## Task directions
From the line containing "1561x954 pixels." down to the final line of the entries below, quote every line verbatim. Exclude pictures.

Segment Start: Records

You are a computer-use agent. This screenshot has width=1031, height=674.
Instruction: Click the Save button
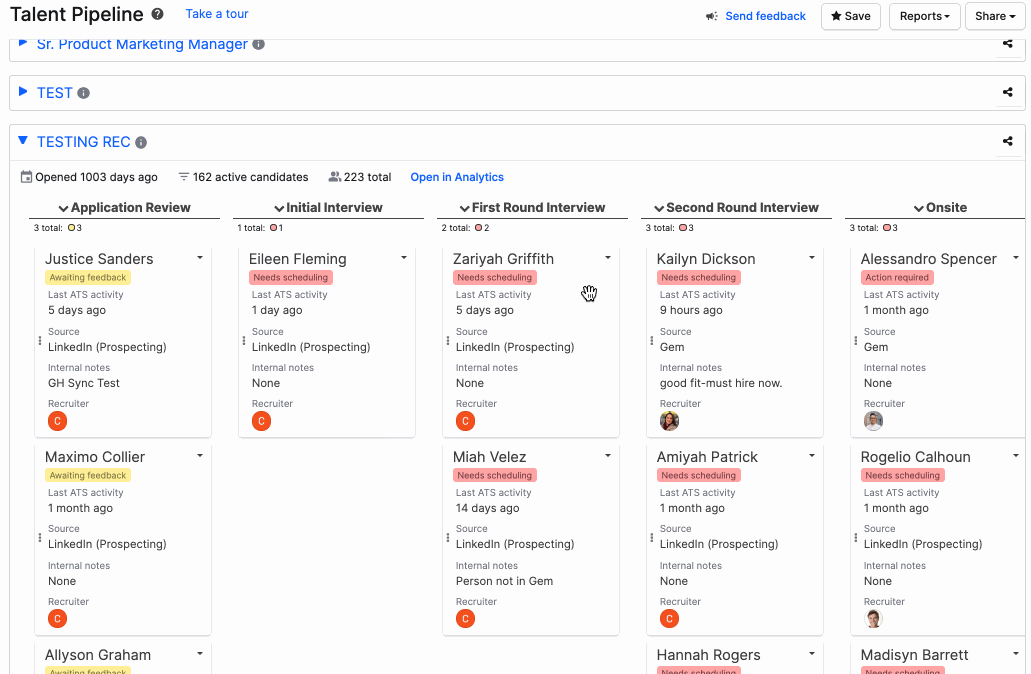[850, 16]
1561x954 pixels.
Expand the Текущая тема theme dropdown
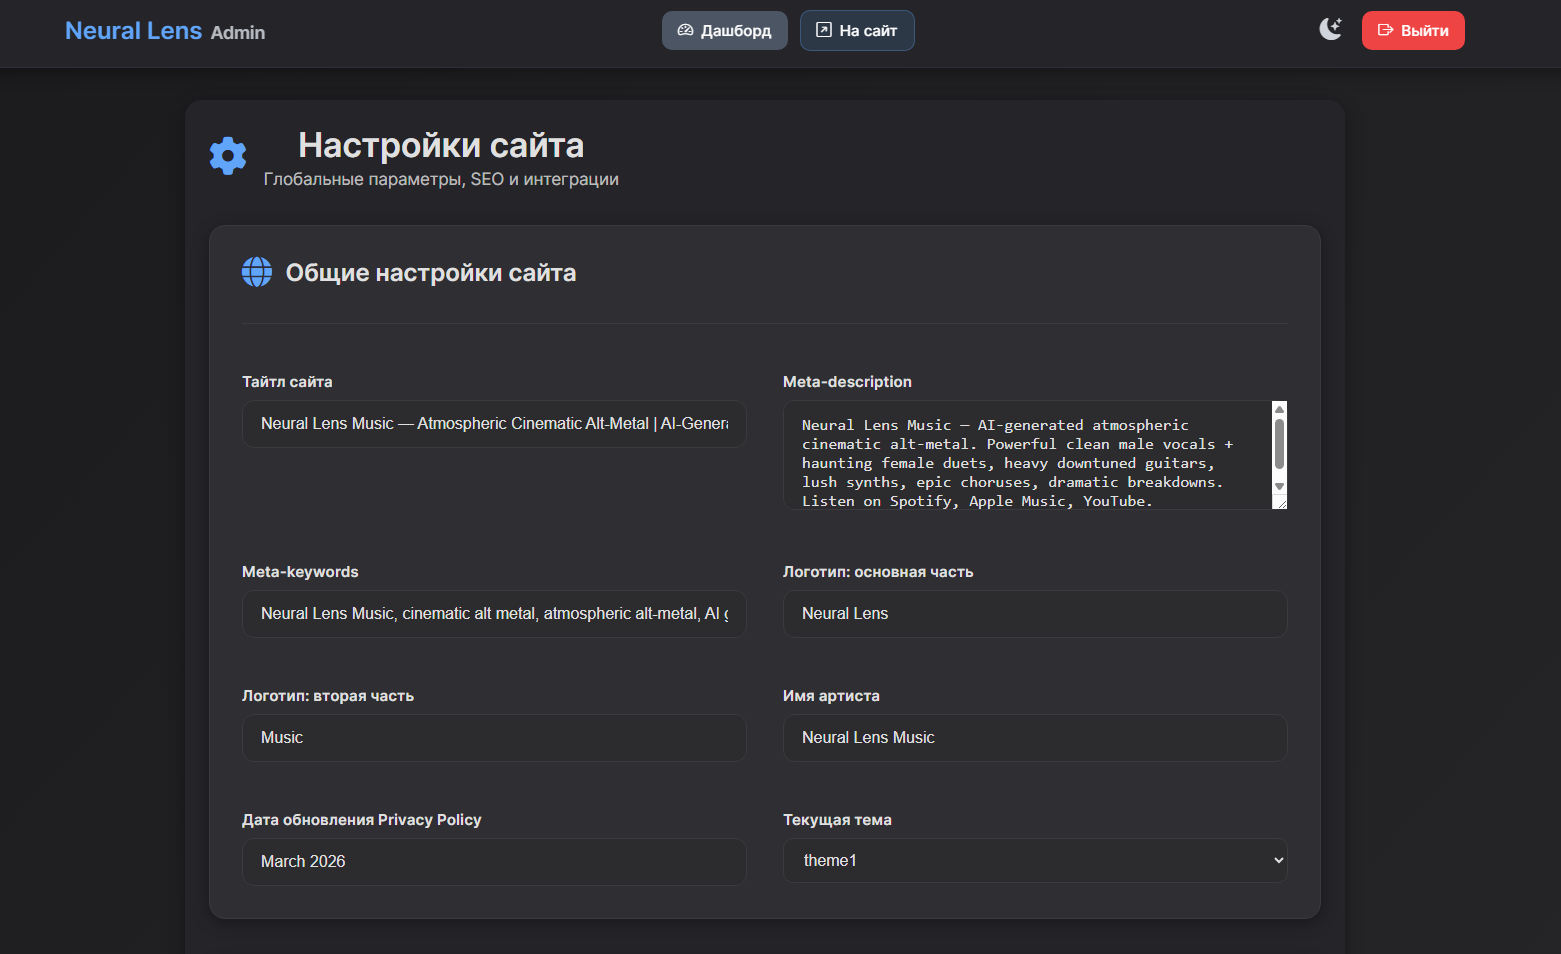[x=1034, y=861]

Segment End: Records

## The completed task
1561x954 pixels.
Expand the Текущая тема theme dropdown
[x=1034, y=861]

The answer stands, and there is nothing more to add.